Work request
From the line containing "Where should I" to the final line of the material below, return every line exactly. Do not include pictures.

Provided data

────────────────

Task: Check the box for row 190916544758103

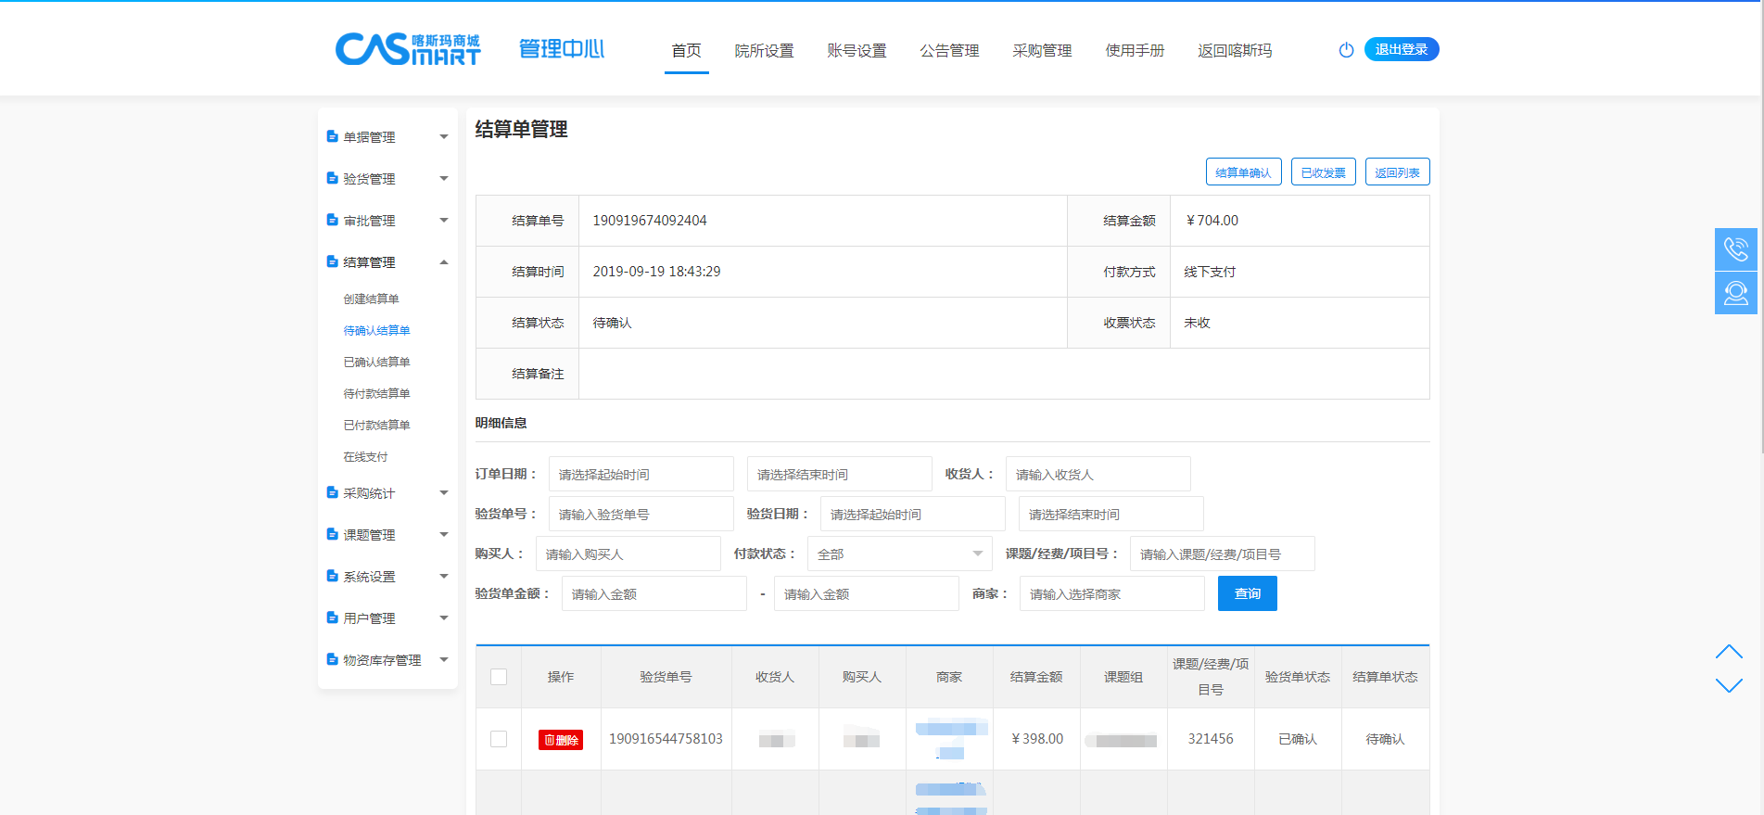Action: click(499, 739)
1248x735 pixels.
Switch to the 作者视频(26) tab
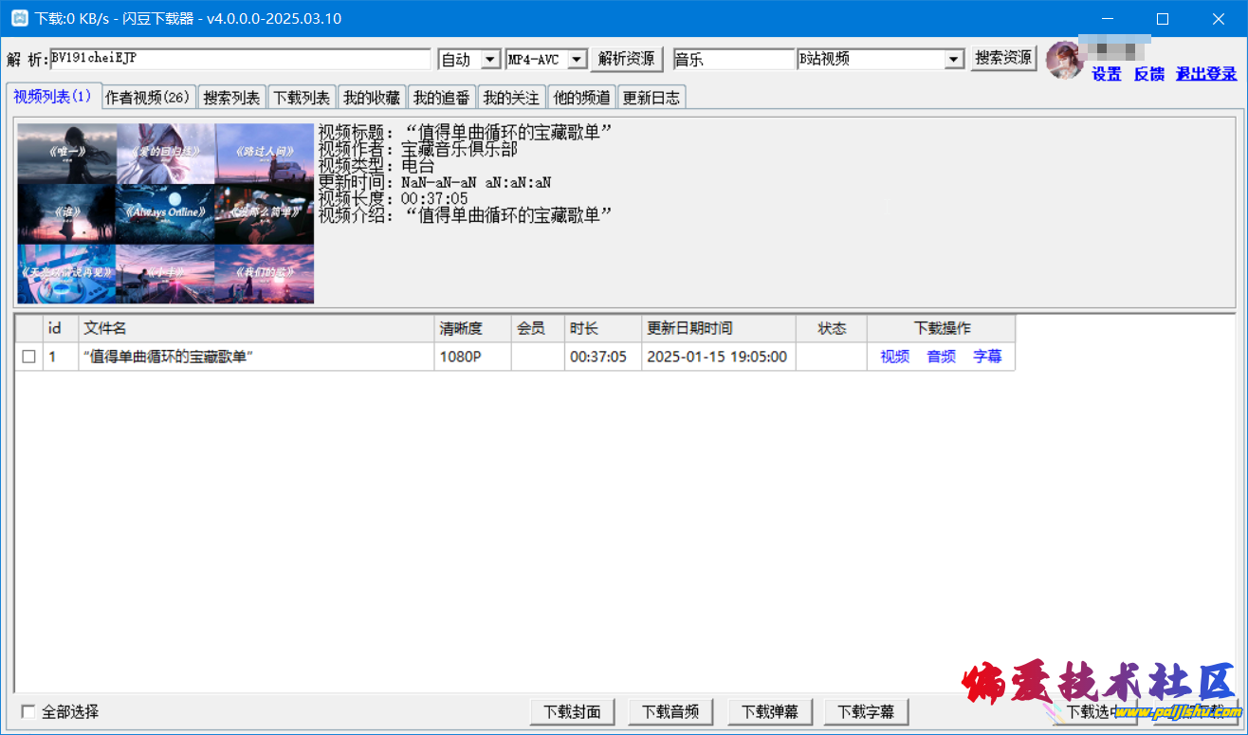[x=148, y=97]
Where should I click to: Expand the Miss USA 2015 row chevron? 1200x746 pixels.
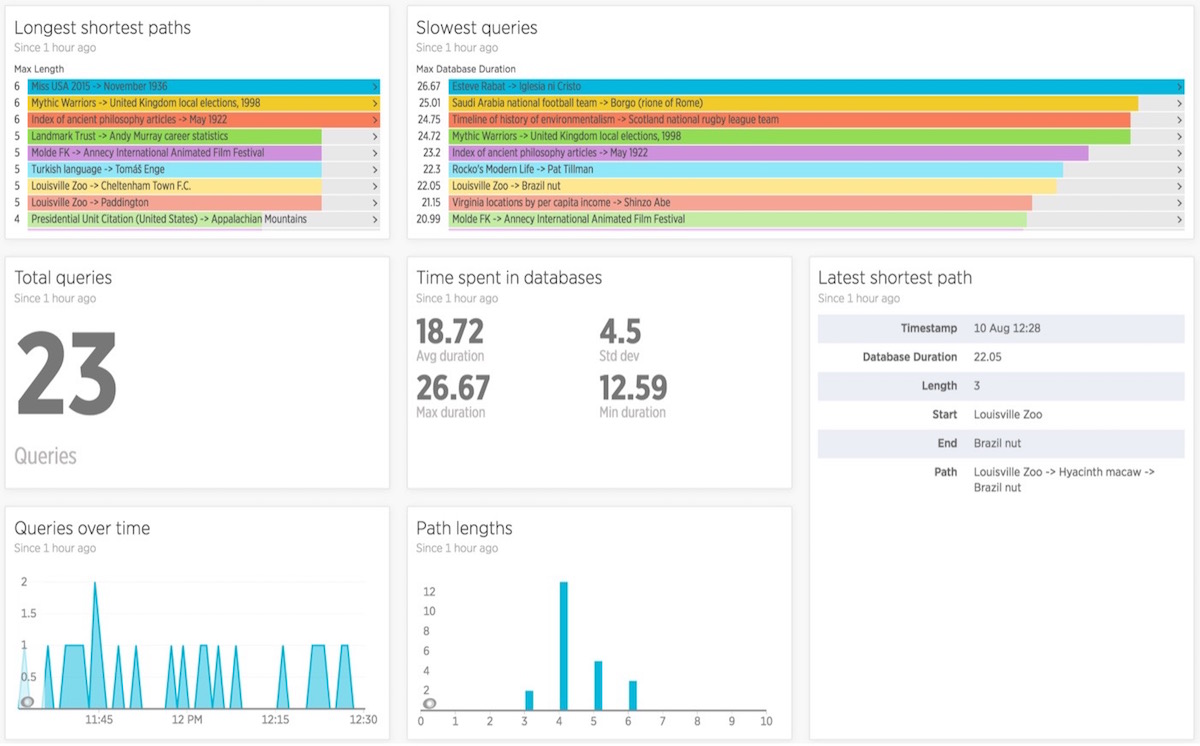[x=375, y=87]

────────────────

Written solution
Where should I click to: Expand the Miss USA 2015 row chevron? 1200x746 pixels.
[x=375, y=87]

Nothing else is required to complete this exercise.